16vor: Und warum war Ihnen laut Pressemitteilung Hannelore Kohl ewig dankbar?
Piel: Ich habe beim damaligen Kanzlerehepaar u.a. sogenannte Homestorys fotografiert. Es gab immer einen Moment, wo sie sagte: “Gell, Herr Piel, Sie denken aber daran.” Woran ich denken sollte, war, Hannelore Kohl nicht rauchend zu fotografieren. Das habe ich auch nicht gemacht. Sie war Kettenraucherin. Das wäre bei ihrem sozialen Engagement abträglich gewesen, wenn solche Bilder entstanden wären.
16vor: Sie haben 1995 den ersten Preis bei dem Fotowettbewerb “Rückblende” gewonnen. Es heißt, Sie haben sich dabei über etwas geärgert.
Piel: Darüber ärgere ich mich bis heute. Ich bekam dieses nett geschliffene Glasstück, wo “Rückblende” draufsteht, und das war’s. Wer heute die “Rückblende” gewinnt, bekommt 7000 Euro und eine Leica M9 im Wert von 6000 Euro. Ich habe 1995 die Glaslinse gekriegt und ab 1996 gab es dann den fetten Preis.

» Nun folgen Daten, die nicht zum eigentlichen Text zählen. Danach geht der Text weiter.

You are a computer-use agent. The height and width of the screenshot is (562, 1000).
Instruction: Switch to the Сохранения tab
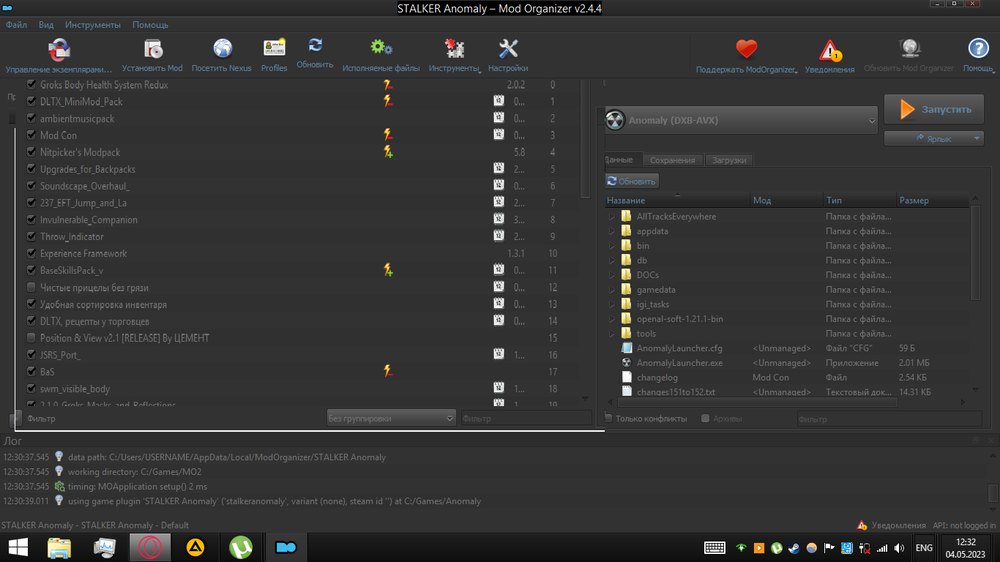tap(672, 160)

16vor: Auf dem Flyer zur Ausstellung ist ein Bild von einem durch das Reaktorunglück in Tschernobyl verstrahlten Jungen zu sehen mit Titel “Bitte nicht lächeln”. Das ist eine ziemlich unglückliche Komposition.
Piel: Aber Sie machen sich Gedanken darüber. Das finde ich gut. Ich habe lange hin- und herüberlegt, was ich für das Cover nehme. Alles andere wäre mir nicht plakativ genug oder zu seicht gewesen. Und es sollte berühren, so wie es viele Fotos dieser Ausstellung tun. Durch die Ereignisse in Japan hat es auch noch einen aktuellen Anstrich bekommen.
Die Ausstellung “Bitte nicht lächeln” kann bis zum 31. Juli in den Viehmarktthermen dienstags bis sonntags von 9 bis 17 Uhr besichtigt werden.